Secure Computers. Last year, more than 77 million Americans filed their tax returns electronically. To prevent electronic identity theft, you must take the necessary steps to protect your computer, network and wireless connection. Have a trusted computer security professional help you implement the 7 steps to a system lock-down (Passwords, Anti-virus/Anti-spyware, Encryption, Automatic Operating System Updates, Secure Wireless Networks, Firewalls and Mobile Computing Devices) and make sure that your tax preparer does the same. Also, make sure that all peer-to-peer networking is turned off or configured to disable the sharing of your personal folders (so that the identity thief can’t download your tax return). Lock all PDF printouts of tax documents with a password (a feature available in Adobe PDF products).
Don’t Buy it! If someone promises you (by phone, fax, mail, or in person) to drastically reduce your tax bill or speed up your tax return, don’t believe them until you have done your homework (call the IRS directly if you have to). Anytime someone is promising too much (bigger refunds, faster service), or threatens you (e.g., “the IRS will come after you if you don’t do this”), your instincts should warn you that they are probably trying to get information out of you by playing on your desire to get something for nothing, and your desire to avoid confrontation. This is especially apparent with the new economic stimulus tax-time checks that go into effect this May. If anyone asks you for information in order to send you your check, they are scamming for your identity. The IRS already knows where you live (and where to send your rebate)!
Mail Safely. If you are sending your tax return through the mail, make sure to carry it inside of the post office and send it by certified mail so that you know it has arrived safely. Too much mail is stolen out of the blue USPS mailboxes and driveway mailboxes that we use for everything else. Don’t email any private information to your tax preparer or spouse unless you are very comfortable with how to encrypt email. If you don’t know how to encrypt, don’t count on email as a secure form of communication. If you don’t want it published in the newspaper, don’t put it in an email.
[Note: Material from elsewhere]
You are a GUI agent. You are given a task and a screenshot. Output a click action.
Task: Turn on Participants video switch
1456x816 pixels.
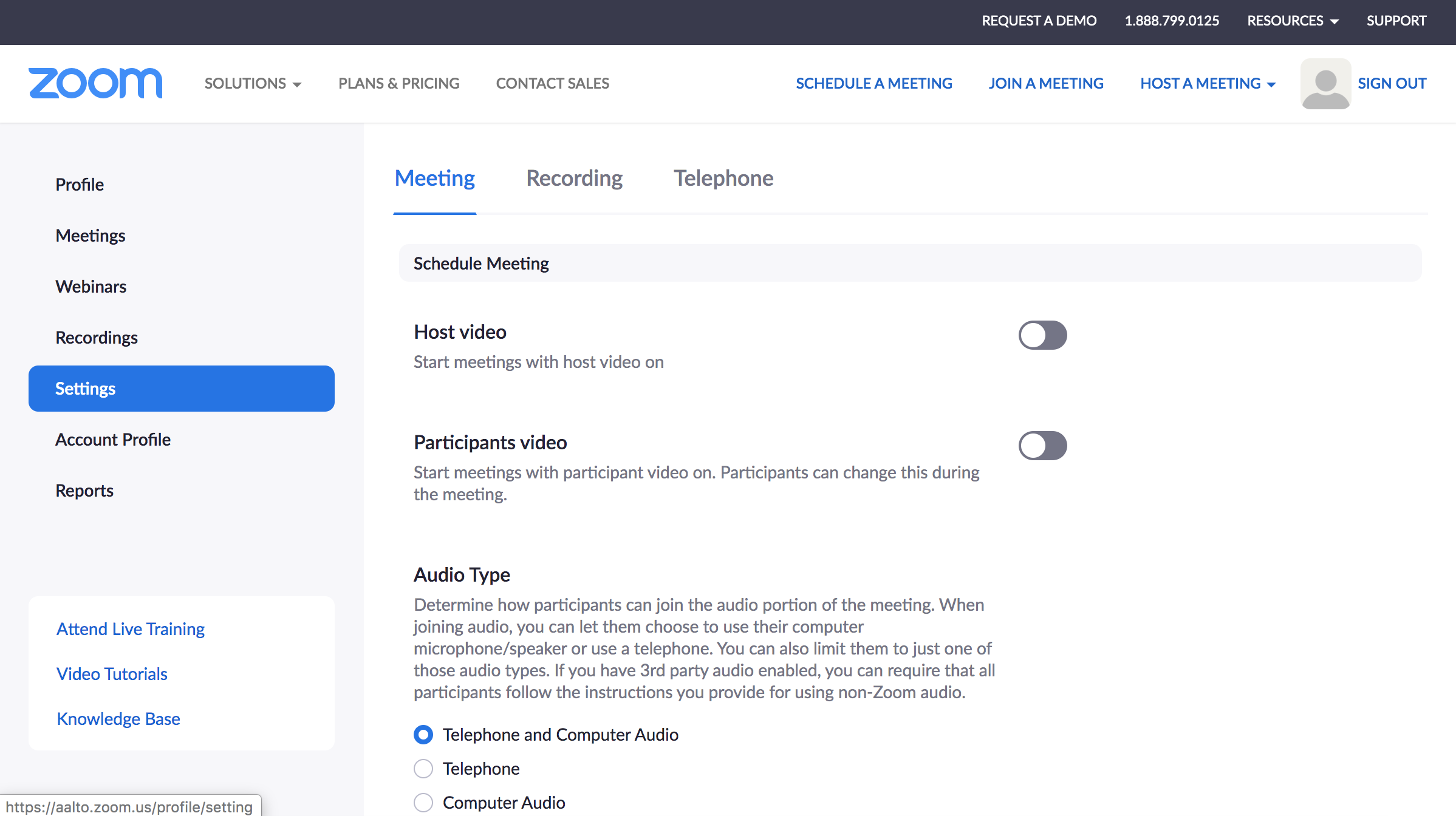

Shred and Store Safely. Any copies of tax documents that you no longer need can be shredded using a confetti shredder. Store all tax records, documents and related materials in a secure fire safe. I recommend spending the extra money to have your Sentry Safe bolted into your home so that a thief can’t walk away with your entire identity portfolio. Make sure that your tax provider appropriately destroys and locks up any lingering pieces of your identity as well.
Your tax records are one of the most comprehensive and complete collections of your identity. Don’t take the threat of them disappearing too lightly.